Largest Tree In Victoria, BC Is A Giant Sequoia

 Giant sequoia at Moss and Richardson St.,Victoria, BC. Is this Victoria's largest tree?
Image credit: Myles Green

Southern Vancouver Island enjoys mild coastal weather in a sub-Mediterranean climate. This encourages the growth of some very large Giant sequoias, relatively speaking.

With all the largest native big trees removed long ago, a Giant sequoia import is the largest tree in the Victoria area. Not bad for a species more used to growing farther south in California, where the really big ones live.

One of the big California sequoias. This massive specimen, the President Tree, is the second-most-massive tree
known on Earth. Here it is being measured by Steve Sillett and his team. 

(Image credit: Michael Nichols/National Geographic)

The President is one of the oldest (3,200 years) giant sequoia trees in Sequoia National Park, California. It's the second-largest tree on Earth, according to Steve Sillett of Humboldt State University. He should know - he climbed it recently and measured it himself.
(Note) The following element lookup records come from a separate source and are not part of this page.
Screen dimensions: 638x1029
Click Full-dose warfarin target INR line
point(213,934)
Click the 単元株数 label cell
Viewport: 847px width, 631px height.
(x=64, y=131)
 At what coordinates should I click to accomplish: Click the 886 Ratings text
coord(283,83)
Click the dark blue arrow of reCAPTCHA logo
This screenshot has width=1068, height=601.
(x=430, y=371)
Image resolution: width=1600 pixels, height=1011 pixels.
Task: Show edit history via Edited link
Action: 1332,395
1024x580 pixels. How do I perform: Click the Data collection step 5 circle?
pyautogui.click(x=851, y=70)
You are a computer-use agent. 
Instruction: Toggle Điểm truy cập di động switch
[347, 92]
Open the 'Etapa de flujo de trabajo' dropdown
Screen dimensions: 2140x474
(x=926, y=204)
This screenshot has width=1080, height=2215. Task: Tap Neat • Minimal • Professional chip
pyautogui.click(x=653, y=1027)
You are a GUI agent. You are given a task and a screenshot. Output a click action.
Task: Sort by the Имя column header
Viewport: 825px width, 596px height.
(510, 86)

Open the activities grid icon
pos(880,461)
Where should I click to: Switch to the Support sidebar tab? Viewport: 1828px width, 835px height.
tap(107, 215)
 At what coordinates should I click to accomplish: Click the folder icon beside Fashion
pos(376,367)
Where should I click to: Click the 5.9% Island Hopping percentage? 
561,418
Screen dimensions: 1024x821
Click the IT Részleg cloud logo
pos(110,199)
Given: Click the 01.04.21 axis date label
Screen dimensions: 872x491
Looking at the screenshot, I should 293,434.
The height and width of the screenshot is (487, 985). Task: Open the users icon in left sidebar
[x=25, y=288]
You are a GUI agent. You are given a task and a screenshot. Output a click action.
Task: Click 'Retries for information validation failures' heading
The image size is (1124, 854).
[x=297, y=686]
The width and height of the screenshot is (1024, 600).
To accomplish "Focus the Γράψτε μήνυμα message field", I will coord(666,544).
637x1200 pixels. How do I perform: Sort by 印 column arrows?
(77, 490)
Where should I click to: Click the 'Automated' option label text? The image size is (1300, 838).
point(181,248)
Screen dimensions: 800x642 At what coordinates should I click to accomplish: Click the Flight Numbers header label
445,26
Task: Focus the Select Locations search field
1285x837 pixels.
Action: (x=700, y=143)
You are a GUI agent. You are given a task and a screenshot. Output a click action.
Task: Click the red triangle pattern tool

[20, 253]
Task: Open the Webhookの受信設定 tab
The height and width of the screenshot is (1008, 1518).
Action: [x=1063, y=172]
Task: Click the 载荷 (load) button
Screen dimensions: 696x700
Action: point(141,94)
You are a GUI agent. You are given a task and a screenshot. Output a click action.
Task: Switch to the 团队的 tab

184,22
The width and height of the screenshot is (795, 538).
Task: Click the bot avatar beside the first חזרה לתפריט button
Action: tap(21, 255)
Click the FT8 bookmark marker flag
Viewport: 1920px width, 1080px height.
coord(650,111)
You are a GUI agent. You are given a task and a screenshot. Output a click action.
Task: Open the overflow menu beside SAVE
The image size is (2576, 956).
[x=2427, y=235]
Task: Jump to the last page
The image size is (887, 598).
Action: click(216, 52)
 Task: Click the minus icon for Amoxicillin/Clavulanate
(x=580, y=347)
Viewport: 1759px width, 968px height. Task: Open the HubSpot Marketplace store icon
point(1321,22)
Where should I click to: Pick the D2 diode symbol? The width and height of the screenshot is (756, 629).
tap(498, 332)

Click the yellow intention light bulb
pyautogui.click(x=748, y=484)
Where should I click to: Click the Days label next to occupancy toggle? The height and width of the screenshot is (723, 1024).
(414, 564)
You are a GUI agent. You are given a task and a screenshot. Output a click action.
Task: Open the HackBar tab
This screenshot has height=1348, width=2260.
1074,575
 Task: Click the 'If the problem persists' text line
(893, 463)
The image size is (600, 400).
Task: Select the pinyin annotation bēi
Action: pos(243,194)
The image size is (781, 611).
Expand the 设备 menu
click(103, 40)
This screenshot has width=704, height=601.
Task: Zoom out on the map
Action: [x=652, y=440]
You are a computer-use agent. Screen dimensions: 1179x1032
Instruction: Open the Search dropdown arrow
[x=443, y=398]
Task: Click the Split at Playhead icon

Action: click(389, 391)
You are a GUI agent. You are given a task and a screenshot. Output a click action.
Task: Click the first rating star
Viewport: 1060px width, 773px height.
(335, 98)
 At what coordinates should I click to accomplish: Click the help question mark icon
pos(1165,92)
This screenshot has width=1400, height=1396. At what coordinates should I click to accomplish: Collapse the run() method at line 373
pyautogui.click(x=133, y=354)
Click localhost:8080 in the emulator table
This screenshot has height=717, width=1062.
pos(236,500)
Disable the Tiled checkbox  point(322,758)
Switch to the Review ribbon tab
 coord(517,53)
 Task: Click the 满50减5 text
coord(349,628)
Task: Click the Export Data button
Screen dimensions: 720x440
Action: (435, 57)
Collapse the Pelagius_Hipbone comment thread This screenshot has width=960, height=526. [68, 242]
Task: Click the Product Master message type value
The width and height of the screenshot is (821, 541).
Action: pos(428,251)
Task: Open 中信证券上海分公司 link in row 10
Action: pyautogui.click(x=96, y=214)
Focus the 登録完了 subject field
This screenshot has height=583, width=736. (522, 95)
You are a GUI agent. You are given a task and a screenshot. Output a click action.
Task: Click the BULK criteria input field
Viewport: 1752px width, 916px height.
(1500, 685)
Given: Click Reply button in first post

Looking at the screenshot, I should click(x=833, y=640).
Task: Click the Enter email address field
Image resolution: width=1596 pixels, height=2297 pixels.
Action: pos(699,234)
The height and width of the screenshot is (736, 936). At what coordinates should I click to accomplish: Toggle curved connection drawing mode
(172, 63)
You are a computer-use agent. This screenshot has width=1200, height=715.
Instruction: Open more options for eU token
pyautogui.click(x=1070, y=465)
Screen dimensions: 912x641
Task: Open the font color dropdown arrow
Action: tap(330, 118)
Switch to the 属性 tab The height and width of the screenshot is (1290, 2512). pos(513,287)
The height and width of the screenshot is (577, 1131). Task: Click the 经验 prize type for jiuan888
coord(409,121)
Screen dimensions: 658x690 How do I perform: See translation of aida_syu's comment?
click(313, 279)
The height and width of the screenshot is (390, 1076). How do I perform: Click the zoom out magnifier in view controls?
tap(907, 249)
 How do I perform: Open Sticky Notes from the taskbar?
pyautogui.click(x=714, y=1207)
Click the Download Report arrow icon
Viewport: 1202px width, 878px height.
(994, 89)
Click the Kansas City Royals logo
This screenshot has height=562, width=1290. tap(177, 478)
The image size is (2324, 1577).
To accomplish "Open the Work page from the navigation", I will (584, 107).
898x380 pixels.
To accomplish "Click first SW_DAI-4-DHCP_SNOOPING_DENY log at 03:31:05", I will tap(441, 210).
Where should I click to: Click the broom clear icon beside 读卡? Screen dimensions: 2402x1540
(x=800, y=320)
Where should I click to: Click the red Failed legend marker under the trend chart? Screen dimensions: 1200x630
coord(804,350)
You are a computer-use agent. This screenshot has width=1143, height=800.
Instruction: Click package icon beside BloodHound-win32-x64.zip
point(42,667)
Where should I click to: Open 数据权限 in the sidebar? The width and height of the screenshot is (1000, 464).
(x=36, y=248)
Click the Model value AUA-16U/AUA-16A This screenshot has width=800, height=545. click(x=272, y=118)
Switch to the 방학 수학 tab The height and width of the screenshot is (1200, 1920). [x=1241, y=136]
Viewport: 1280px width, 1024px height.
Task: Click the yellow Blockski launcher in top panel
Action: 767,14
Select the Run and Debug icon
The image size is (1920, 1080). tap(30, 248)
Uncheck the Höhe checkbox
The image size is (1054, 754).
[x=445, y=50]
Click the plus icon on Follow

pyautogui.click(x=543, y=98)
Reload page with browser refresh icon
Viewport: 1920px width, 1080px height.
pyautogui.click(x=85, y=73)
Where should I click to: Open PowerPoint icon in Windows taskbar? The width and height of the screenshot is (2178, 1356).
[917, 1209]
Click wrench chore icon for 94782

You can read more about this and other impressive sequoia trees in their native range at National Geographic. The article I linked to has great photos, and mentions Sillett's research finding that some species of trees, including Giant sequoias, grow more rapidly as they age. Trees thousands of years old are not only viable, but are adding new wood faster than ever.

How The President Measures Up

Base of the President Tree

Height above base                                      75.0 m 245.0 ft
Circumference at ground 28.4         93.0
Diameter 1.5 m above base                          7.1           23.1
Diameter 18 m (60') above base 5.2           16.9
Diameter 55 m (180') above base 3.55         11.6
Diameter of largest branch                          2.43         8.0
Height of first large branch above the base 37.1         122.0
Estimated bole volume (m³.ft³) 1,278.0    45,148.0
Age                                                            3,200 years (at least)

The Largest Tree In Victoria, BC 

"One would expect that the native trees such as Douglas Fir, Sitka Spruce, or Western Red Cedar would be the largest trees in Victoria, B.C. But no, these giants were logged out long ago. 

The largest trees in Victoria are gifts from the state of California where they have preserved some of the largest trees on earth for their citizens and the citizens of the world. 

Tracts of Sequoia and Coastal Redwoods were set aside in the last century and the century before by enlightened Californians whose population is almost as large as Canada's, but whose zest for preserving their natural heritage far exceeds our own.

The Sequoia pictured in the front yard of the home at Moss and Richardson [see photo at top of page] was a seedling given to the people of Victoria in 1858 by the state of California - for many years this was considered the largest tree in Victoria. 

A reputable arborist now considers the large Sequoia in James Bay's Irving Park as the largest tree in Victoria." 

- Myles Green

It looks like Victoria's transplants from the southern sequoia forest will retain the "largest tree in town" designation far into the future. Especially if they grow faster as they age. I will be checking out the James Bay sequoia soon for a future post.

The magnificent Giant sequoias around the Victoria region should be not only a sign of our ties to our southern neighbours, but also a call to action to do the right thing and preserve our remaining old growth natural heritage just as Californians protected theirs so many years ago.


  1. Hi, An interesting post, thank you. Have you ever measure the one at 1201 Fort Street in Victoria? It could be destroyed soon if action is not taken.

  2. Anonymous15/5/24

    If there not native to our forests why are we leaving them there are they not an invasive species all so. I know someone who is planting them in the forests of Nanaimo. Like he's doing something good for the environment !

    1. Anonymous16/5/24

      An invasive species spreads unchecked and takes over native species. It is unlikely that a planted sequoia will lead to spreading and taking over better adapted native plants.

      Most of the sequoias in BC are in urban areas that lost most of their native trees during development. Many commonly planted urban trees are not native.

      Having said that, it is probably not a good idea to go off into the forest and plant non-native species. You are right - they don't belong there.